Dialógo entre Blocos Econômicos
A formação de blocos econômicos é muito comum na geopolítica para fortalecer as demandas de determinados países ou regiões, sendo essa uma importante estratégia utilizada pelo Brasil na celebração de acordos com os europeus. Membro do Mercosul, a força conjunta do bloco, historicamente, contribuiu para a celebração de acordos de cooperação com a União Europeia, principalmente na área de tecnologia e desenvolvimento científico. Atualmente, os blocos estão próximos de fechar um acordo que promete resultar em mudanças significativas entre as regiões, necessária para um aumento do fluxo comercial entre ambas, fortalecendo ainda mais a relação entre os países dos dois blocos econômicos. O governo brasileiro vem realizando diversas viagens diplomáticas à Europa com o intuito de dialogar e resolver impasses que estão impedindo a celebração do acordo. A pressão brasileira é essencial para a conclusão do acordo, já que é o país com maior influência no bloco sul-americano.
Relações Brasil-Europa
Além disso, as missões diplomáticas brasileiras na Europa são muito reconhecidas por debaterem propostas para atração de investimentos na indústria nacional, na preservação ambiental e na energia verde, área em que o Brasil é considerado uma potência. Os intercâmbios culturais e científicos, além de cooperação bilateral na área militar e educação são muito presentes também – grande exemplo são os convênios de intercâmbio entre as universidades públicas brasileiras e as universidades europeias. Em 2025, o presidente Lula cumpre uma agenda de compromissos na Europa, em especial na França, onde se encontra com diversos líderes globais para debater todos os tópicos acima, por exemplo.

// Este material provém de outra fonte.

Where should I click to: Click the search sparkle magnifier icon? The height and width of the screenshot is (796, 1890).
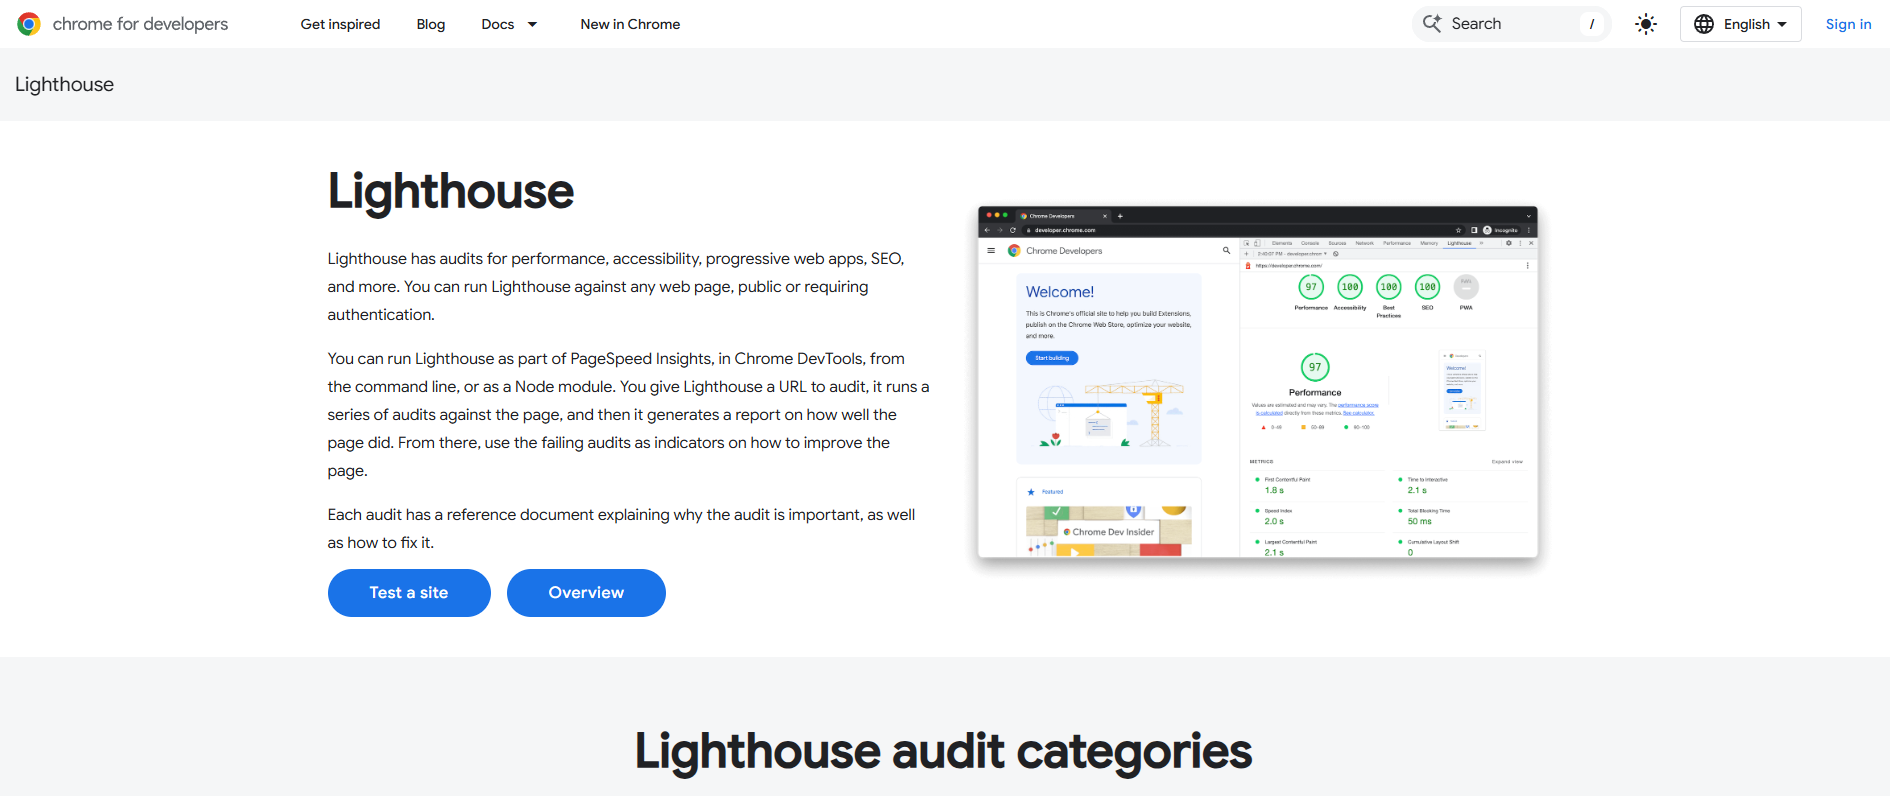coord(1432,24)
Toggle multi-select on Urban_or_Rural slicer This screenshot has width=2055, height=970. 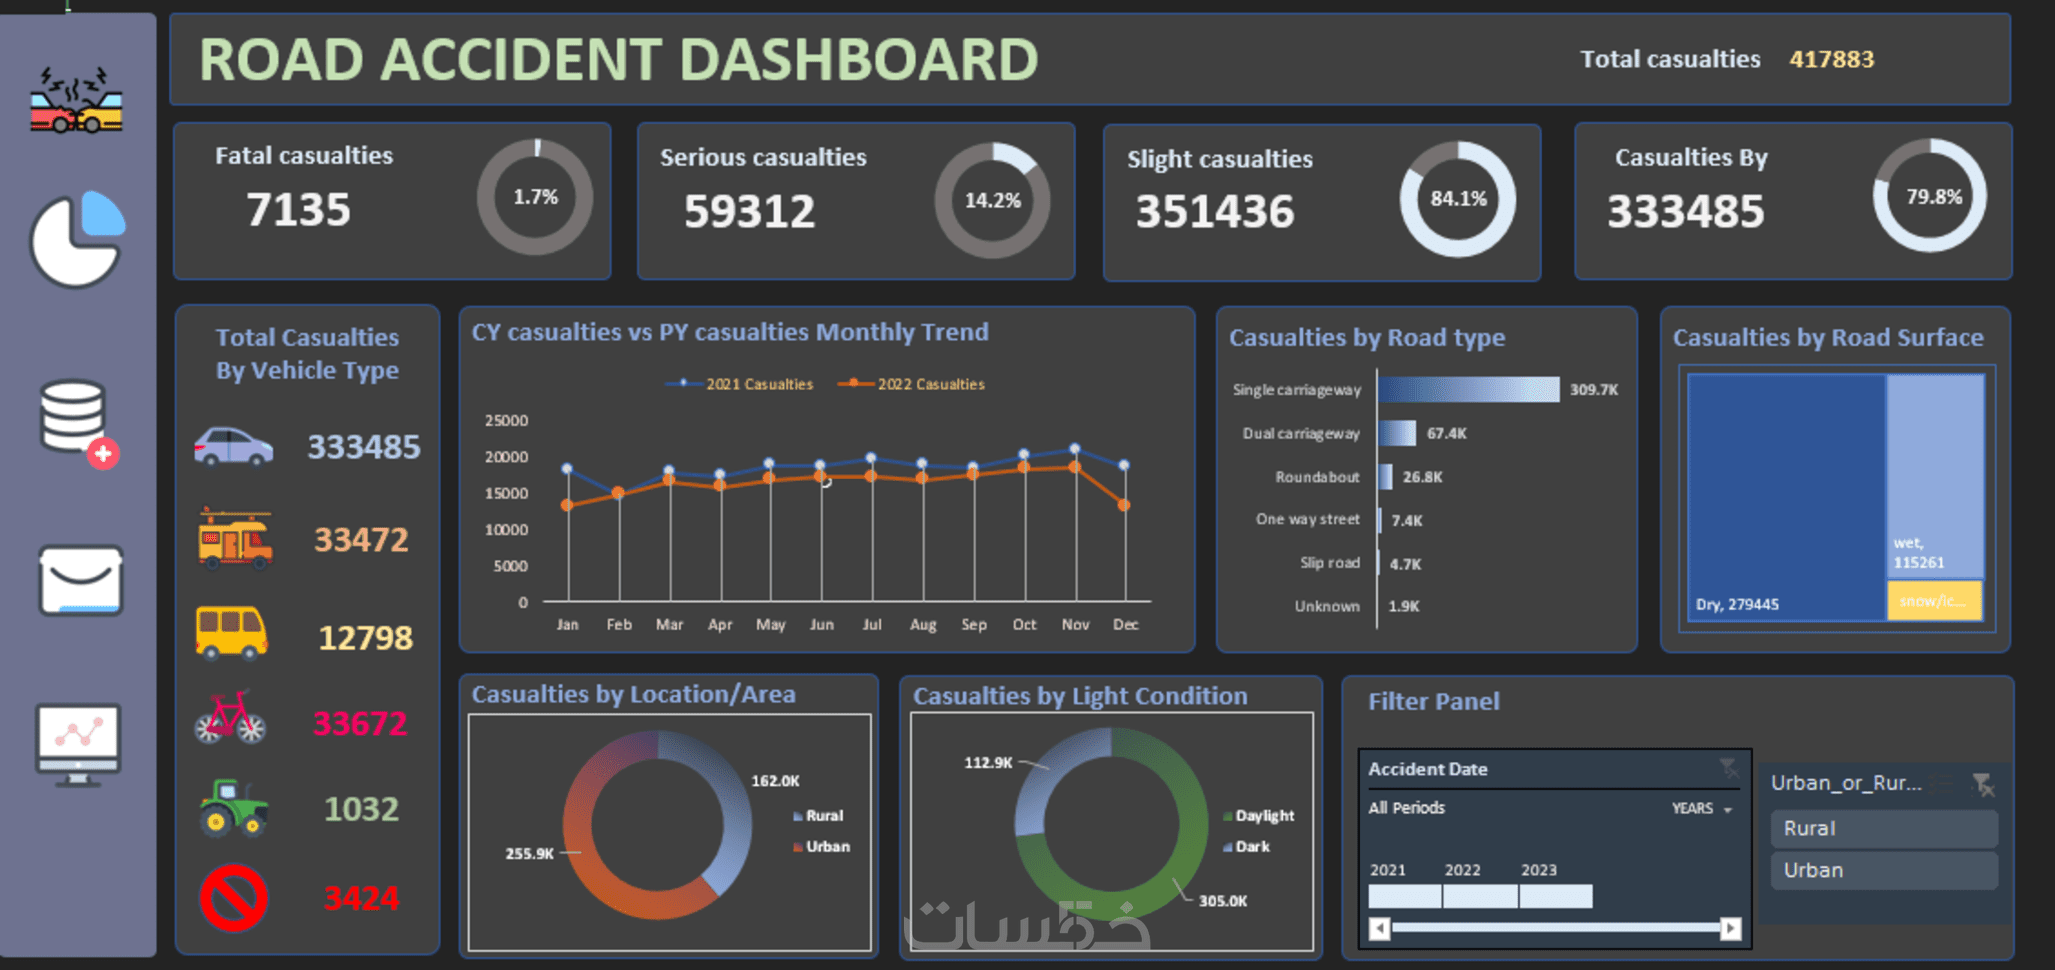coord(1942,784)
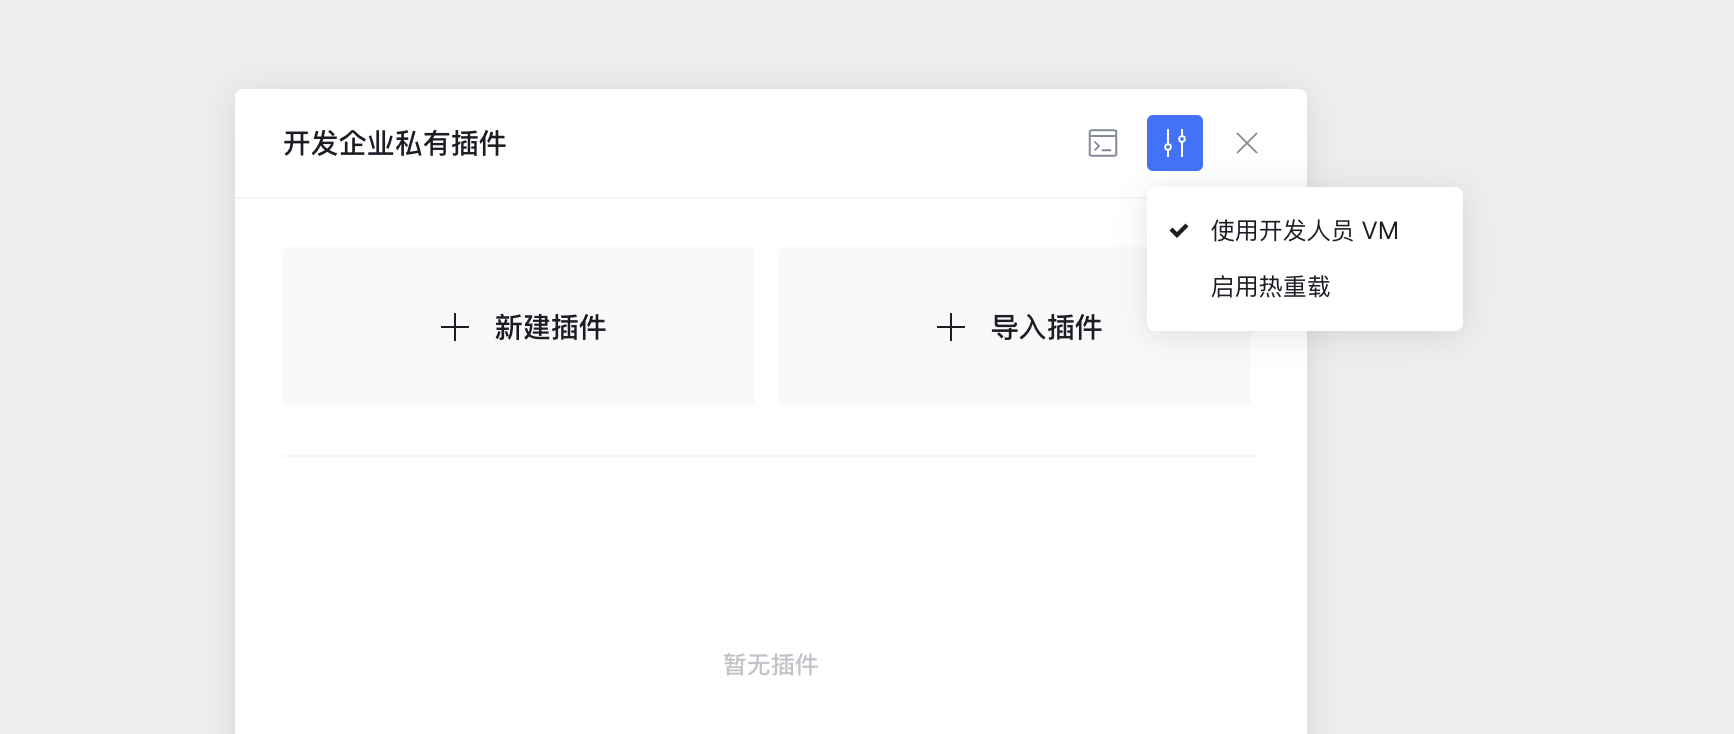Screen dimensions: 1734x734
Task: Click the 暂无插件 empty state text
Action: [770, 665]
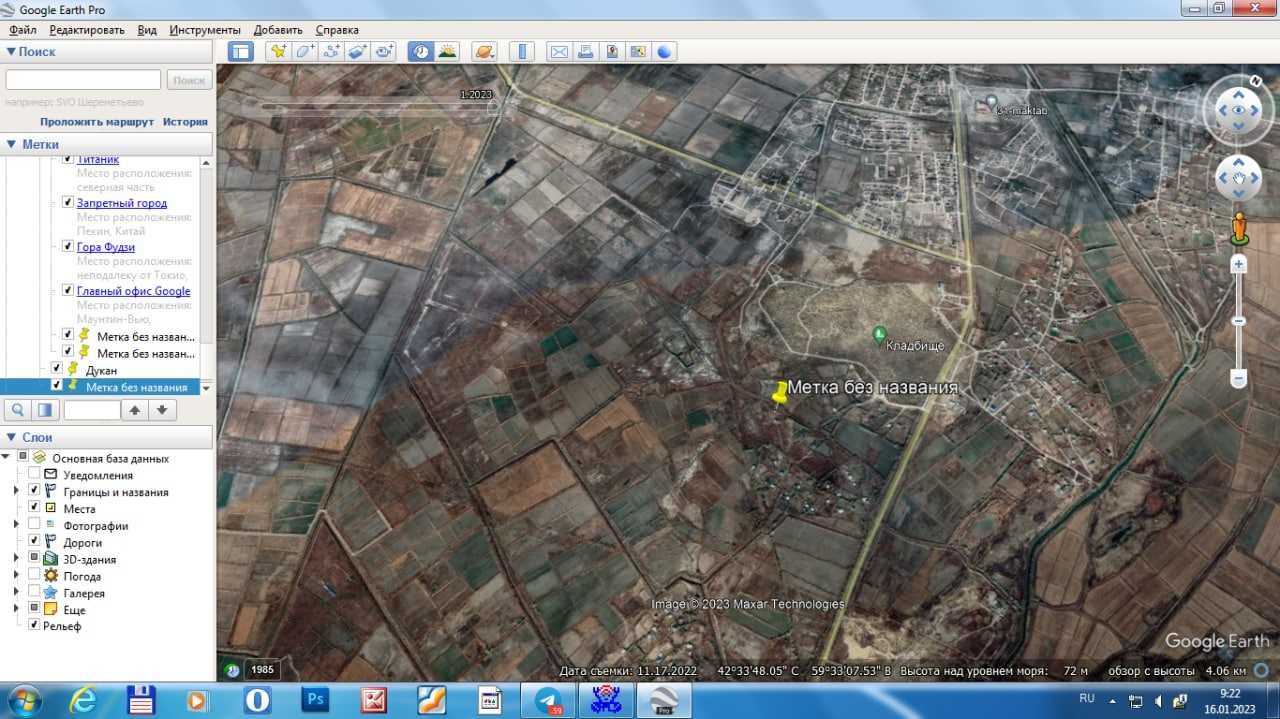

A respeito da ascensão de partidos extremistas e corrida armamentista no velho continente, o Brasil, seguindo a herança da diplomacia brasileira, se mantém crítico e demasiadamente contra. Em diversos discursos do atual governo, é perceptível a constante defesa da democracia e a necessidade em combater o avanço da extrema direita, como já o fez, novamente, em sua viagem à Europa. A corrida armamentista não é menos criticada, o foco do corpo diplomático brasileiro está voltado à reafirmação da necessidade de utilizar os trilhões de dólares investidos em desenvolvimento de armas para fomentar o bem-estar social, reduzir desigualdades e frear o aquecimento global – tópicos também ressaltados pelo presidente em seu discurso na décima sexta Cúpula dos BRICS, realizada em 2024.
Cooperação Mercosul-UE
Dessa forma, nota-se uma atuação diplomática brasileira contra o protecionismo europeu, se posicionando contra a corrida armamentista e em combate ao avanço da extrema direita. Ainda sim, o país sul-americano mantém seus esforços na cooperação bilateral para o desenvolvimento da educação, pesquisa e tecnologia para ambos os continentes, usufruindo da histórica relação cultural que mantém com os países europeus. A grande influência brasileira, somada ao bloco Mercosul, vem realizando importantes avanços para a conclusão de um acordo de cooperação entre Mercosul e UE, o qual promete contribuir para o aumento do fluxo comercial entre ambos.